Directions:
Word for word, repeat each line of the listing below.

Input for this task below:

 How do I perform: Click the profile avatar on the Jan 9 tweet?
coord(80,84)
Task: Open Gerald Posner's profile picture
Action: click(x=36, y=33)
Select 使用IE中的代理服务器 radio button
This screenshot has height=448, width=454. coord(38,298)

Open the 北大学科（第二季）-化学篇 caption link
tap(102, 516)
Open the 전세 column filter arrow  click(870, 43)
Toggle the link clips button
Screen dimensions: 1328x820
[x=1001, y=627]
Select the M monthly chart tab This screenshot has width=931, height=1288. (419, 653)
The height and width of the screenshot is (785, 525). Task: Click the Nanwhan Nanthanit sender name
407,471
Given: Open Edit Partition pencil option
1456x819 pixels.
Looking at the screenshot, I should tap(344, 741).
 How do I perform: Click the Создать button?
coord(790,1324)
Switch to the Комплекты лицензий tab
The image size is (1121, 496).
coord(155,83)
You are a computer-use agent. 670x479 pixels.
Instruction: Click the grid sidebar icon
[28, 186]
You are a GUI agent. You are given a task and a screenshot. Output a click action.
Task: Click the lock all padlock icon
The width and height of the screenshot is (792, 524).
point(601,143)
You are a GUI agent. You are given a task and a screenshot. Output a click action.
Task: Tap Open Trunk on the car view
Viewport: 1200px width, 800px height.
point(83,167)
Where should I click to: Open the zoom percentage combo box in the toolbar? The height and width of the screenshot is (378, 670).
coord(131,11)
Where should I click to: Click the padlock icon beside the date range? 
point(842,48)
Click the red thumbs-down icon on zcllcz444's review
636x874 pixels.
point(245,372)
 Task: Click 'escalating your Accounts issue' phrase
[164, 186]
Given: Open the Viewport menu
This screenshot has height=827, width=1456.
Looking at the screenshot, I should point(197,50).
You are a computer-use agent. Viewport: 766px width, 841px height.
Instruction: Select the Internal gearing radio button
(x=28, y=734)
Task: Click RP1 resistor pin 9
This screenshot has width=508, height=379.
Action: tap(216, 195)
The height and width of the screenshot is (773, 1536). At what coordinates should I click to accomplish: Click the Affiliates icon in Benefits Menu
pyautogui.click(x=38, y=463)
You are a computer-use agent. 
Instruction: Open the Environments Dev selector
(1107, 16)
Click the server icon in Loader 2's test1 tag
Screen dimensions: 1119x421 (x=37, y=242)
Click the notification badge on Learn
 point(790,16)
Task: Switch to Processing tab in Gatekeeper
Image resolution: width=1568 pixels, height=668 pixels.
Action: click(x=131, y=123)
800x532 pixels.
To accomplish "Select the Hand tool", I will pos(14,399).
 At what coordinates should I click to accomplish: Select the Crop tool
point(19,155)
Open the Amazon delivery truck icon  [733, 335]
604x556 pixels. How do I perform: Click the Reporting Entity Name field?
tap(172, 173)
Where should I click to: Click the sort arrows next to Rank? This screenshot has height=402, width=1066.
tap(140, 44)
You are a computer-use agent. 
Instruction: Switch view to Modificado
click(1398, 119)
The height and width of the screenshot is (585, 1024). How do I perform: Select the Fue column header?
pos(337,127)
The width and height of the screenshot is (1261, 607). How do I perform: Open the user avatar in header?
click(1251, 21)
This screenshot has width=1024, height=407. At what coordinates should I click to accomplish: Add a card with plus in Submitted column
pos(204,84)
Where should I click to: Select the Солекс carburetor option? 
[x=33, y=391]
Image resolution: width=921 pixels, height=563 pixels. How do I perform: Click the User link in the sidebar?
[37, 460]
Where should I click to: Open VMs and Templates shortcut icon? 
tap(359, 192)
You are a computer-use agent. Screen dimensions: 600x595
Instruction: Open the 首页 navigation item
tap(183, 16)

End of Input for this task.

Solution for this problem:
 How do I perform: Click the profile avatar on the Jan 9 tweet?
coord(80,84)
Task: Open Gerald Posner's profile picture
Action: click(x=36, y=33)
Select 使用IE中的代理服务器 radio button
This screenshot has height=448, width=454. coord(38,298)

Open the 北大学科（第二季）-化学篇 caption link
tap(102, 516)
Open the 전세 column filter arrow  click(870, 43)
Toggle the link clips button
Screen dimensions: 1328x820
[x=1001, y=627]
Select the M monthly chart tab This screenshot has width=931, height=1288. (419, 653)
The height and width of the screenshot is (785, 525). Task: Click the Nanwhan Nanthanit sender name
407,471
Given: Open Edit Partition pencil option
1456x819 pixels.
Looking at the screenshot, I should tap(344, 741).
 How do I perform: Click the Создать button?
coord(790,1324)
Switch to the Комплекты лицензий tab
The image size is (1121, 496).
coord(155,83)
You are a computer-use agent. 670x479 pixels.
Instruction: Click the grid sidebar icon
[28, 186]
You are a GUI agent. You are given a task and a screenshot. Output a click action.
Task: Click the lock all padlock icon
The width and height of the screenshot is (792, 524).
point(601,143)
You are a GUI agent. You are given a task and a screenshot. Output a click action.
Task: Tap Open Trunk on the car view
Viewport: 1200px width, 800px height.
point(83,167)
Where should I click to: Open the zoom percentage combo box in the toolbar? The height and width of the screenshot is (378, 670).
coord(131,11)
Where should I click to: Click the padlock icon beside the date range? 
point(842,48)
Click the red thumbs-down icon on zcllcz444's review
636x874 pixels.
point(245,372)
 Task: Click 'escalating your Accounts issue' phrase
[164, 186]
Given: Open the Viewport menu
This screenshot has height=827, width=1456.
Looking at the screenshot, I should point(197,50).
You are a computer-use agent. Viewport: 766px width, 841px height.
Instruction: Select the Internal gearing radio button
(x=28, y=734)
Task: Click RP1 resistor pin 9
This screenshot has width=508, height=379.
Action: tap(216, 195)
The height and width of the screenshot is (773, 1536). At what coordinates should I click to accomplish: Click the Affiliates icon in Benefits Menu
pyautogui.click(x=38, y=463)
You are a computer-use agent. 
Instruction: Open the Environments Dev selector
(1107, 16)
Click the server icon in Loader 2's test1 tag
Screen dimensions: 1119x421 (x=37, y=242)
Click the notification badge on Learn
 point(790,16)
Task: Switch to Processing tab in Gatekeeper
Image resolution: width=1568 pixels, height=668 pixels.
Action: click(x=131, y=123)
800x532 pixels.
To accomplish "Select the Hand tool", I will pos(14,399).
 At what coordinates should I click to accomplish: Select the Crop tool
point(19,155)
Open the Amazon delivery truck icon  [733, 335]
604x556 pixels. How do I perform: Click the Reporting Entity Name field?
tap(172, 173)
Where should I click to: Click the sort arrows next to Rank? This screenshot has height=402, width=1066.
tap(140, 44)
You are a computer-use agent. 
Instruction: Switch view to Modificado
click(1398, 119)
The height and width of the screenshot is (585, 1024). How do I perform: Select the Fue column header?
pos(337,127)
The width and height of the screenshot is (1261, 607). How do I perform: Open the user avatar in header?
click(1251, 21)
This screenshot has width=1024, height=407. At what coordinates should I click to accomplish: Add a card with plus in Submitted column
pos(204,84)
Where should I click to: Select the Солекс carburetor option? 
[x=33, y=391]
Image resolution: width=921 pixels, height=563 pixels. How do I perform: Click the User link in the sidebar?
[37, 460]
Where should I click to: Open VMs and Templates shortcut icon? 
tap(359, 192)
You are a computer-use agent. Screen dimensions: 600x595
Instruction: Open the 首页 navigation item
tap(183, 16)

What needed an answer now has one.